■ What to produce
All records that follow are to be restated exactly.
─── Listed records ───
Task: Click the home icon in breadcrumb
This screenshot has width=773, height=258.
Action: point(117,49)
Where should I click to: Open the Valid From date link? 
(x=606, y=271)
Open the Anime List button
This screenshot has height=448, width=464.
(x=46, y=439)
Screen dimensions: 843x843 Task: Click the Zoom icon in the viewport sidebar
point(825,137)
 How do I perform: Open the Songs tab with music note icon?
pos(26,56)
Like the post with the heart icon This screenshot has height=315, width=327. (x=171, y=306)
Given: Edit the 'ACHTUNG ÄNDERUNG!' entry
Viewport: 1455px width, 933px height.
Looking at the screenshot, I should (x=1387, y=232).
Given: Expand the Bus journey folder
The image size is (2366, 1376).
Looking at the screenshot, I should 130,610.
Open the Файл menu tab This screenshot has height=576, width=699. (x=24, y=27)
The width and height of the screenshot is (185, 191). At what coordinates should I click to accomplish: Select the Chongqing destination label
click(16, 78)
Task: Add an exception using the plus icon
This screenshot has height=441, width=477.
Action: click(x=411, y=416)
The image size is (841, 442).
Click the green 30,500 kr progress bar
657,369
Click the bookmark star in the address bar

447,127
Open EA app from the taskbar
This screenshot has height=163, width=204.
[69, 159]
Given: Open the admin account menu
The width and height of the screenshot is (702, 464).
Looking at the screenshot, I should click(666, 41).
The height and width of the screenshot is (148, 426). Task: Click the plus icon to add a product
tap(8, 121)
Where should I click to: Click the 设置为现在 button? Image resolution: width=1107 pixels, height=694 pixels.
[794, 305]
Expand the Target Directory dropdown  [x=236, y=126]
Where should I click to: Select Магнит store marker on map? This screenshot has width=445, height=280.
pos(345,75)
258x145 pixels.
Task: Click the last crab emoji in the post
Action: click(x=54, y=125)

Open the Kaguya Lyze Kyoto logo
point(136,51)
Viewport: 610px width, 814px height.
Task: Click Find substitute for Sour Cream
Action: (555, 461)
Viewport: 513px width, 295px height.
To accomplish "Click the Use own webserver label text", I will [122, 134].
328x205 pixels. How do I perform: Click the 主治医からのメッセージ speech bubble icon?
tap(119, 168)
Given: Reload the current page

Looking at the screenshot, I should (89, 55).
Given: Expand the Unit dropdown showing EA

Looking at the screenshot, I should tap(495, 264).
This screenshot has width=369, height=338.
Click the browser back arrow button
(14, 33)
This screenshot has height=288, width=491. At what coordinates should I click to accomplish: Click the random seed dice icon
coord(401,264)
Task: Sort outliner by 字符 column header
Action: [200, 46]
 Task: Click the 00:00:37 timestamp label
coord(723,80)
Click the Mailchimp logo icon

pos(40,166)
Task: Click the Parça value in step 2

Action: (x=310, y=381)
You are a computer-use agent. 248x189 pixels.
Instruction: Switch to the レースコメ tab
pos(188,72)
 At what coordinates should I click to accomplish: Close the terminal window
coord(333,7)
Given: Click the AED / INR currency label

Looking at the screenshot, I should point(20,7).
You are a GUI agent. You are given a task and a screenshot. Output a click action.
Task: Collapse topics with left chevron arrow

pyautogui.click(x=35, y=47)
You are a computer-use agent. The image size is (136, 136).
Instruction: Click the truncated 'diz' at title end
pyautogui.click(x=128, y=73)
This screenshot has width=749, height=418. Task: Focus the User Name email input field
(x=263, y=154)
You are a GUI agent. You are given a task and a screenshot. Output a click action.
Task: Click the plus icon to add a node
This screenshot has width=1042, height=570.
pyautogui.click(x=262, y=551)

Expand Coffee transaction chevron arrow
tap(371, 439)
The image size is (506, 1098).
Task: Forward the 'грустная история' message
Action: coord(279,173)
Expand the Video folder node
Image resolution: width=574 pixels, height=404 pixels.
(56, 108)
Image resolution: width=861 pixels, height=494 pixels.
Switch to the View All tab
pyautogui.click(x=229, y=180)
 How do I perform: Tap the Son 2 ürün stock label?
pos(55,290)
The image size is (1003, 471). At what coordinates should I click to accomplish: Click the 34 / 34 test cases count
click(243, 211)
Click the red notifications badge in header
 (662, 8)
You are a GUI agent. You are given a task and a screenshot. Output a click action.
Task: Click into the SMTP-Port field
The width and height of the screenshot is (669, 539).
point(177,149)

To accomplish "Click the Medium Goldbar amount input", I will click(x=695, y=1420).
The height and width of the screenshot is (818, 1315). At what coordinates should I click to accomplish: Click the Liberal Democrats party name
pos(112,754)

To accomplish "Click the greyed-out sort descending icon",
───
■ Result of this task
Task: Click the home icon in breadcrumb
This screenshot has width=773, height=258.
Action: point(117,49)
Where should I click to: Open the Valid From date link? 
(x=606, y=271)
Open the Anime List button
This screenshot has height=448, width=464.
(x=46, y=439)
Screen dimensions: 843x843 Task: Click the Zoom icon in the viewport sidebar
point(825,137)
 How do I perform: Open the Songs tab with music note icon?
pos(26,56)
Like the post with the heart icon This screenshot has height=315, width=327. (x=171, y=306)
Given: Edit the 'ACHTUNG ÄNDERUNG!' entry
Viewport: 1455px width, 933px height.
Looking at the screenshot, I should (x=1387, y=232).
Given: Expand the Bus journey folder
The image size is (2366, 1376).
Looking at the screenshot, I should 130,610.
Open the Файл menu tab This screenshot has height=576, width=699. (x=24, y=27)
The width and height of the screenshot is (185, 191). At what coordinates should I click to accomplish: Select the Chongqing destination label
click(16, 78)
Task: Add an exception using the plus icon
This screenshot has height=441, width=477.
Action: click(x=411, y=416)
The image size is (841, 442).
Click the green 30,500 kr progress bar
657,369
Click the bookmark star in the address bar

447,127
Open EA app from the taskbar
This screenshot has height=163, width=204.
[69, 159]
Given: Open the admin account menu
The width and height of the screenshot is (702, 464).
Looking at the screenshot, I should click(666, 41).
The height and width of the screenshot is (148, 426). Task: Click the plus icon to add a product
tap(8, 121)
Where should I click to: Click the 设置为现在 button? Image resolution: width=1107 pixels, height=694 pixels.
[794, 305]
Expand the Target Directory dropdown  [x=236, y=126]
Where should I click to: Select Магнит store marker on map? This screenshot has width=445, height=280.
pos(345,75)
258x145 pixels.
Task: Click the last crab emoji in the post
Action: click(x=54, y=125)

Open the Kaguya Lyze Kyoto logo
point(136,51)
Viewport: 610px width, 814px height.
Task: Click Find substitute for Sour Cream
Action: (555, 461)
Viewport: 513px width, 295px height.
To accomplish "Click the Use own webserver label text", I will [122, 134].
328x205 pixels. How do I perform: Click the 主治医からのメッセージ speech bubble icon?
tap(119, 168)
Given: Reload the current page

Looking at the screenshot, I should (89, 55).
Given: Expand the Unit dropdown showing EA

Looking at the screenshot, I should tap(495, 264).
This screenshot has width=369, height=338.
Click the browser back arrow button
(14, 33)
This screenshot has height=288, width=491. At what coordinates should I click to accomplish: Click the random seed dice icon
coord(401,264)
Task: Sort outliner by 字符 column header
Action: [200, 46]
 Task: Click the 00:00:37 timestamp label
coord(723,80)
Click the Mailchimp logo icon

pos(40,166)
Task: Click the Parça value in step 2

Action: (x=310, y=381)
You are a computer-use agent. 248x189 pixels.
Instruction: Switch to the レースコメ tab
pos(188,72)
 At what coordinates should I click to accomplish: Close the terminal window
coord(333,7)
Given: Click the AED / INR currency label

Looking at the screenshot, I should point(20,7).
You are a GUI agent. You are given a task and a screenshot. Output a click action.
Task: Collapse topics with left chevron arrow

pyautogui.click(x=35, y=47)
You are a computer-use agent. The image size is (136, 136).
Instruction: Click the truncated 'diz' at title end
pyautogui.click(x=128, y=73)
This screenshot has width=749, height=418. Task: Focus the User Name email input field
(x=263, y=154)
You are a GUI agent. You are given a task and a screenshot. Output a click action.
Task: Click the plus icon to add a node
This screenshot has width=1042, height=570.
pyautogui.click(x=262, y=551)

Expand Coffee transaction chevron arrow
tap(371, 439)
The image size is (506, 1098).
Task: Forward the 'грустная история' message
Action: coord(279,173)
Expand the Video folder node
Image resolution: width=574 pixels, height=404 pixels.
(56, 108)
Image resolution: width=861 pixels, height=494 pixels.
Switch to the View All tab
pyautogui.click(x=229, y=180)
 How do I perform: Tap the Son 2 ürün stock label?
pos(55,290)
The image size is (1003, 471). At what coordinates should I click to accomplish: Click the 34 / 34 test cases count
click(243, 211)
Click the red notifications badge in header
 (662, 8)
You are a GUI agent. You are given a task and a screenshot. Output a click action.
Task: Click into the SMTP-Port field
The width and height of the screenshot is (669, 539).
point(177,149)

To accomplish "Click the Medium Goldbar amount input", I will click(x=695, y=1420).
The height and width of the screenshot is (818, 1315). At what coordinates should I click to accomplish: Click the Liberal Democrats party name
pos(112,754)

To accomplish "Click the greyed-out sort descending icon",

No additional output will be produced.